TERRE HAUTE, Ind. — Disappointed members of electro-punk outfit Lilypad Lads were sad to discover that their newly purchased vintage synthesizer was extremely difficult to use, stupefied sources confirmed.

“It just looked so badass, with all the different knobs and fancy patch cords and stuff. I didn’t know that it wasn’t the type of thing you could just turn on and start playing like a Casio. There’s a whole scientific aspect to modular synthesis that I clearly wasn’t ready for. Maybe they offer a class at the community college?” said Lilypad Lads lead keyboardist Larry Linzer. “I guess I shouldn’t have been so hasty in tossing the user manual in the trash. If anybody knows what ‘oscillator’ or ‘sine wave’ means, please hit me up, because I’d love to start using this godforsaken behemoth.”

Other band members shared Linzer’s crestfallen attitude after having their hopes dashed by the synth.

“I got pretty excited when I heard it making sounds from the other room, kind of a cross between a mortar blast and a hyena howl. But, then I went in there to find that no one was playing it, and it was just the noise it makes when the power adapter isn’t in all the way.” said drummer Lemmy Lornstein. “I’ve got a feeling it’s going to be a few years before we figure out how to get anything tonal out of this thing. But you gotta admit, it looks so rad. Straight out of Mutato Muzika. I’ll be putting still images of this on Instagram starting tomorrow.”

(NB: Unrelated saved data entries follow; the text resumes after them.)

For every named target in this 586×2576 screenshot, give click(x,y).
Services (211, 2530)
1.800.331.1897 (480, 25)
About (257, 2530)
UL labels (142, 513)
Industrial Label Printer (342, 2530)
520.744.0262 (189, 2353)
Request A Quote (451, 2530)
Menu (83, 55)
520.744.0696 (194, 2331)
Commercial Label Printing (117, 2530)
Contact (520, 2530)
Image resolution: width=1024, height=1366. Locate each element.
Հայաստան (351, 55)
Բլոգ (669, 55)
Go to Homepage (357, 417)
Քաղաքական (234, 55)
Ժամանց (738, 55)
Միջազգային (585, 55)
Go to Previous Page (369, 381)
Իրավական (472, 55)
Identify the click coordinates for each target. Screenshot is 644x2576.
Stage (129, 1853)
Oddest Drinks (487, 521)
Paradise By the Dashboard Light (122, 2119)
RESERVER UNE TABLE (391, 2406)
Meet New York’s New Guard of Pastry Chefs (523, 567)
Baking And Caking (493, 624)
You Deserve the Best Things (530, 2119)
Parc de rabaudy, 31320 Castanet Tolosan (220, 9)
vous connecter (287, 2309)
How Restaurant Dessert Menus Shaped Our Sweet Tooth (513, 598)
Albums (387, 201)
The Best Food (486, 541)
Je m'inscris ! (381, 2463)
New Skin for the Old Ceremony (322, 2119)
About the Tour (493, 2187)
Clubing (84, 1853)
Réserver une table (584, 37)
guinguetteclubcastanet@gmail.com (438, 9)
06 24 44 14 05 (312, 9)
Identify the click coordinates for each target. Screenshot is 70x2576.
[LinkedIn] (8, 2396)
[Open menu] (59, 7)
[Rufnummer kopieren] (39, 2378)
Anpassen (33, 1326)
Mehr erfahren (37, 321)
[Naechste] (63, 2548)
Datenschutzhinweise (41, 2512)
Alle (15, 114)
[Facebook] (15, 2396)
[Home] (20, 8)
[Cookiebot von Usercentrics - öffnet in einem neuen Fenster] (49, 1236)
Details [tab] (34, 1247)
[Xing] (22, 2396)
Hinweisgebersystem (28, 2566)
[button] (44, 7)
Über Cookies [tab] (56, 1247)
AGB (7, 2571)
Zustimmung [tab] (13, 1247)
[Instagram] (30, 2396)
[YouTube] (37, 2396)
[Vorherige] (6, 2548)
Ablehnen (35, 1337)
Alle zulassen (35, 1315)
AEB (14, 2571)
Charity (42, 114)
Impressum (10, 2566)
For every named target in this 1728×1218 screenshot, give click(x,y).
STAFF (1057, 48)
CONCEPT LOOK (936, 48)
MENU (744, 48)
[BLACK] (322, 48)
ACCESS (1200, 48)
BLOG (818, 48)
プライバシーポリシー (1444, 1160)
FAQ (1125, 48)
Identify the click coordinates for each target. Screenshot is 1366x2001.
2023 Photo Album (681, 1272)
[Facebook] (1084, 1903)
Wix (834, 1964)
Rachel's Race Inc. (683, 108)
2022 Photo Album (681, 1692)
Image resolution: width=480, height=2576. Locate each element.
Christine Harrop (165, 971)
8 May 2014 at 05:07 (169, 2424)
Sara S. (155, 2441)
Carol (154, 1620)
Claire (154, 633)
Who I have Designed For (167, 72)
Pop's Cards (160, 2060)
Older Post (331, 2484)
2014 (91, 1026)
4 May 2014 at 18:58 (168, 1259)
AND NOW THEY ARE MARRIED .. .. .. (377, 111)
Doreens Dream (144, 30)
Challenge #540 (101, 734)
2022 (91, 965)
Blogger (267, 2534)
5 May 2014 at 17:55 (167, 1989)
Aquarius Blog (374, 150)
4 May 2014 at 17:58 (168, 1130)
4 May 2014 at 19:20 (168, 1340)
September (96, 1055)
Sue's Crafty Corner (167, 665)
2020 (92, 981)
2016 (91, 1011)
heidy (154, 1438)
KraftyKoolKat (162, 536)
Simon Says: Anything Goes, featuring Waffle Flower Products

NASA scientist Orson Florence reports that analog synthesizer unusability is a problem his team is hard at work on.

“We’ve got a whole wing of the administration sweating round the clock over it. The question of ‘why are the cool-looking retro synths the toughest ones to figure out’ is one that’s plagued mankind ever since Bob Moog burst onto the scene,” said Florence gravely. “The higher knob number makes it look more futuristic, thus badass, but at the cost of knowing what the hell is going on with it, functionally.”

“Much like a pet store might advise against the adoption of a dog one doesn’t have the means to take care of,” Florence cautioned. “We here at NASA must warn novice musicians not to bite off more than they can chew in the synth department. Leave that to the professionals.”

At press time, the Lilypad Lads found that the new synth was even hard to use as a coffee table, as it doesn’t have adequate space for setting down mugs.